Whenever we downplay the weight of others’ emotions, perspectives, and struggles, we reinforce a culture of dismissal and erasure. We steal people’s stories from them, shrinking their experiences, when in reality, our own inability to expand our worldviews is the problem.
In ‘The Secret Lives of Baba Segi’s Wives’, Shoneyini vividly captures this in the conversation Bolanle musters to have with her mother about having been raped as a teenager. In a stutter through lopsided lips, her stroke-stricken mother rejects this reality with a vehement shaking of her head and even calls Bolanle a liar.
She thought no child of hers could be raped.
Wasn’t she the mother who made sacrifices to ensure her daughters had the best of the little things she could provide? The reality is harsh for her, ugly even, for rape is only meant for the other woman’s children, not hers.
As I left the place of the incident that evening, I began to wonder if what I had seen was really a snake of if I had imagined it all.
In Genesis 2:19, Adam’s naming of creation bestowed identity and meaning on every living thing. Similarly, our words and attitudes shape our realities and those of others. I realised, much later, after this incident, that a single seed of doubt can shatter a person’s experience, eroding their sense of self and truth.
When we fail to venture beyond our limited perspectives, when we’re unwilling to strive for inclusive dialogue that honours the complexity of human experience beyond what we are accustomed to, we risk erasing the experiences and realities of others.

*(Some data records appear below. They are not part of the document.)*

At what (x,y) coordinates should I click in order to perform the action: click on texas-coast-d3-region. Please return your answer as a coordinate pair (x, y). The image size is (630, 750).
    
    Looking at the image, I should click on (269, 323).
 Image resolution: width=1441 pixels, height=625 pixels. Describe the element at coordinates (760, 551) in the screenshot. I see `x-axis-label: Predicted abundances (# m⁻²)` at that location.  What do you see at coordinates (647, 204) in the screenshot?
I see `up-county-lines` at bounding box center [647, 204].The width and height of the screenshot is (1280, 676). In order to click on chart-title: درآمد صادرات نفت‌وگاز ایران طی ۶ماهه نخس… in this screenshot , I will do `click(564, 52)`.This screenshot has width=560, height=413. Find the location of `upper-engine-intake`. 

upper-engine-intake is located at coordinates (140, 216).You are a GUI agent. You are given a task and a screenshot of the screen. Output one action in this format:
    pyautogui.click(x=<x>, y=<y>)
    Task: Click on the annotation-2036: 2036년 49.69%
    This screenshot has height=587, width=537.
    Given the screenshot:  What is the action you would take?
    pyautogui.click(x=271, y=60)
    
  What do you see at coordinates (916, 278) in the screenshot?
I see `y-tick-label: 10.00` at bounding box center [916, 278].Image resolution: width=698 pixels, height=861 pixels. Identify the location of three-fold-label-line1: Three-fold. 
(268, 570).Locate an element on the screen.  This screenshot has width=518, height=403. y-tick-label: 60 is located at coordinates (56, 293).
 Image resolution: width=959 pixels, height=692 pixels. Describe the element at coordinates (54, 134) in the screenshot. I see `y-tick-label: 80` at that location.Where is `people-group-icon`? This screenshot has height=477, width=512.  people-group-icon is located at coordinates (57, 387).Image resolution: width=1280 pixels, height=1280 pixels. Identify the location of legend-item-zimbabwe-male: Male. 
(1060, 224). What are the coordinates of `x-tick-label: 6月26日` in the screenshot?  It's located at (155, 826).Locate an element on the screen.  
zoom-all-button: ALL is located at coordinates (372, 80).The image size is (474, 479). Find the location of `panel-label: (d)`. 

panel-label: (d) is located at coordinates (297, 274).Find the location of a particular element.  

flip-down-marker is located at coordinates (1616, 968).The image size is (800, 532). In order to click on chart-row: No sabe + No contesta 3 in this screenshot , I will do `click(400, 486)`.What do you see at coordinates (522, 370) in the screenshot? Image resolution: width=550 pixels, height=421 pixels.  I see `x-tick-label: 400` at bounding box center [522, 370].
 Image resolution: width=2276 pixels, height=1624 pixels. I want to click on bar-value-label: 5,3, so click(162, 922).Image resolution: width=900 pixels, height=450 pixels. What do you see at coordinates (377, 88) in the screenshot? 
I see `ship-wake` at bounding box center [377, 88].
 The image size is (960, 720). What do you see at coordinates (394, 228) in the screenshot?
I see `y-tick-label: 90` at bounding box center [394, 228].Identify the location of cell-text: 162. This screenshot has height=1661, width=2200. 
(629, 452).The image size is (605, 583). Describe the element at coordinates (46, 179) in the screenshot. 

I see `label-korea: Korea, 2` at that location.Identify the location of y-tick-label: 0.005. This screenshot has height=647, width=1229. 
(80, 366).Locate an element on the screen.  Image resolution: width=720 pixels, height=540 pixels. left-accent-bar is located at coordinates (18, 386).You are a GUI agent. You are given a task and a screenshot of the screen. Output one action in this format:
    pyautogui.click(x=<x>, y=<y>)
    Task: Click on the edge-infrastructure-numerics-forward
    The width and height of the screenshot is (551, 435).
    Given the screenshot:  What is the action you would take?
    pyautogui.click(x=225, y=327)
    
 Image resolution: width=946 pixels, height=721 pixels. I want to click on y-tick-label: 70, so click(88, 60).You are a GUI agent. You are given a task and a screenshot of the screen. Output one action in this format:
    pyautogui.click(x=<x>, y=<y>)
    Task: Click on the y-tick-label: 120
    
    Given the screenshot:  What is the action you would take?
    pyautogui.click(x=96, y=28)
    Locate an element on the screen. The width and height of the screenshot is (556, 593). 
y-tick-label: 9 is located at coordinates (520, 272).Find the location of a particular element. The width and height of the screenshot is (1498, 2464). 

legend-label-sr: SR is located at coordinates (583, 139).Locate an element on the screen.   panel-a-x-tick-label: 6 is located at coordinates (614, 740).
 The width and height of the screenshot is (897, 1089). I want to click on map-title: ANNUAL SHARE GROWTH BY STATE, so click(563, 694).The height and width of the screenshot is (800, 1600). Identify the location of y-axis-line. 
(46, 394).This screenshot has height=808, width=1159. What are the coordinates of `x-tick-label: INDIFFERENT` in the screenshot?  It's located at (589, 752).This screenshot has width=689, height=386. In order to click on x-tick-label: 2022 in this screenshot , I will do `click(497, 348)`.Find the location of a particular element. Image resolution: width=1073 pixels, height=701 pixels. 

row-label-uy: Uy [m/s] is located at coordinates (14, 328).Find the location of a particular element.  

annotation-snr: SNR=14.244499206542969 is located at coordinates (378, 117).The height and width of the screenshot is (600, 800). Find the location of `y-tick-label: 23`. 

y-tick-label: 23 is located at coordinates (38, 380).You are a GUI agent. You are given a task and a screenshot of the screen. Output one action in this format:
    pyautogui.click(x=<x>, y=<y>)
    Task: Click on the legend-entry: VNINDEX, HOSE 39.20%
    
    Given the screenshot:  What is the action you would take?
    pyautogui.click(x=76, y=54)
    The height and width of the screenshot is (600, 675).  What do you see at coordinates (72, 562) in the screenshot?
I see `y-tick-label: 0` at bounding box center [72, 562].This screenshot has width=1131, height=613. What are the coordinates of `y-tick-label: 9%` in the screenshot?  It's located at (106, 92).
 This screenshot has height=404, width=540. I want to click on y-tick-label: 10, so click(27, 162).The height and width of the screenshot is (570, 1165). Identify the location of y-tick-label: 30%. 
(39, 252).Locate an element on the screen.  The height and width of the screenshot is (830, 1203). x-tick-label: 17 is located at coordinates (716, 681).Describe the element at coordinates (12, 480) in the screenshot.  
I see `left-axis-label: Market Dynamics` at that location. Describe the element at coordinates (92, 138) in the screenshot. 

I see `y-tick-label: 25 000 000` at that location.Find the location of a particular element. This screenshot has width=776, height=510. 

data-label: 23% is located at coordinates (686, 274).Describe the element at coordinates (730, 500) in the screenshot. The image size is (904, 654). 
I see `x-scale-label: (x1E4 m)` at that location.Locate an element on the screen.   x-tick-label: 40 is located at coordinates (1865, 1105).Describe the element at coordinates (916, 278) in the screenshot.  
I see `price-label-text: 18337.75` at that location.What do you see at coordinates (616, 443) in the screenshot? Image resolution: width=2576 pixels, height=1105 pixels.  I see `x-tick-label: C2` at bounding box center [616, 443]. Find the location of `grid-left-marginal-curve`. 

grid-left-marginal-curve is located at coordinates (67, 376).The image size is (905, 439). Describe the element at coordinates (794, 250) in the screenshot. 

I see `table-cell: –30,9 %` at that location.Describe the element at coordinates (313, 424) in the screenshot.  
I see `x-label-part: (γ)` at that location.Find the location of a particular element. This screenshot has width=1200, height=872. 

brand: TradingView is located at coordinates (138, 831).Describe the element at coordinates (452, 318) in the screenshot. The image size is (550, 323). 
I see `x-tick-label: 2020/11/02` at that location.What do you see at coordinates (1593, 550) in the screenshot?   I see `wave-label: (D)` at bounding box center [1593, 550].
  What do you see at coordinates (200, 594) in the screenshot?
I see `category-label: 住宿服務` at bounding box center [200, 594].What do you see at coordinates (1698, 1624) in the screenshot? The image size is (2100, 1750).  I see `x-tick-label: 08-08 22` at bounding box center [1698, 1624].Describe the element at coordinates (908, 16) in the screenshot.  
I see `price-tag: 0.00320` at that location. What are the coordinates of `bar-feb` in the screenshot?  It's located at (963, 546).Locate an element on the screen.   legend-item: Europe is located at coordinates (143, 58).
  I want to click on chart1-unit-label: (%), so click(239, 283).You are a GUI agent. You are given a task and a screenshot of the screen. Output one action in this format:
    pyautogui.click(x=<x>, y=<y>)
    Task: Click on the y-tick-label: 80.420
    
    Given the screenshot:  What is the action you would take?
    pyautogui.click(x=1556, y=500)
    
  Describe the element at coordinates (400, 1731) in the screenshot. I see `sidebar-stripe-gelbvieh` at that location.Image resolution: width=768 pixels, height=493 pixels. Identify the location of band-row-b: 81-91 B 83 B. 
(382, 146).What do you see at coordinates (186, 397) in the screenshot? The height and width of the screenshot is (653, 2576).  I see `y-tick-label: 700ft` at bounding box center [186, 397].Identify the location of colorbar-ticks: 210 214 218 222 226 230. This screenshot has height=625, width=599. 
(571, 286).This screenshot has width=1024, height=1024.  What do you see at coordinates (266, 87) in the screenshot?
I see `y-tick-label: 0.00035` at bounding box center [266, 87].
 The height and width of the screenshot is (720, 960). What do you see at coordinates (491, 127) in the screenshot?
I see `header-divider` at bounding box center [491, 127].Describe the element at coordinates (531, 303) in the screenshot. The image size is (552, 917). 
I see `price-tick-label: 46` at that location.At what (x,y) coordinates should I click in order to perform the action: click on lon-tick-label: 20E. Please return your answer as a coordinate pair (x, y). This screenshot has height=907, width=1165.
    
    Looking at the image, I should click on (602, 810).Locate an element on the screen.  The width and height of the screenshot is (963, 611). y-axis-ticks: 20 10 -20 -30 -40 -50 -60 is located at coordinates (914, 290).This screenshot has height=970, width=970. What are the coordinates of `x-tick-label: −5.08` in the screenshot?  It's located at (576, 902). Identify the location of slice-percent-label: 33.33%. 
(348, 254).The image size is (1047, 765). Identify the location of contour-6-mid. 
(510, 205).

As the man’s gaze lingered on my arms, now speckled with goosebumps, he asked if it was the illusion of a snake that had left my arms prickly and smiled down at me with fascination in his eyes.
Before we would part ways, he told me the reason I thought I saw a snake: ‘You’re a woman. Oh, you women and your wild imaginations! I see why you think you saw a snake. Oh, women!’
He guffawed heartily and said what I had seen wasn’t a snake; he had already told me there were no snakes in the area.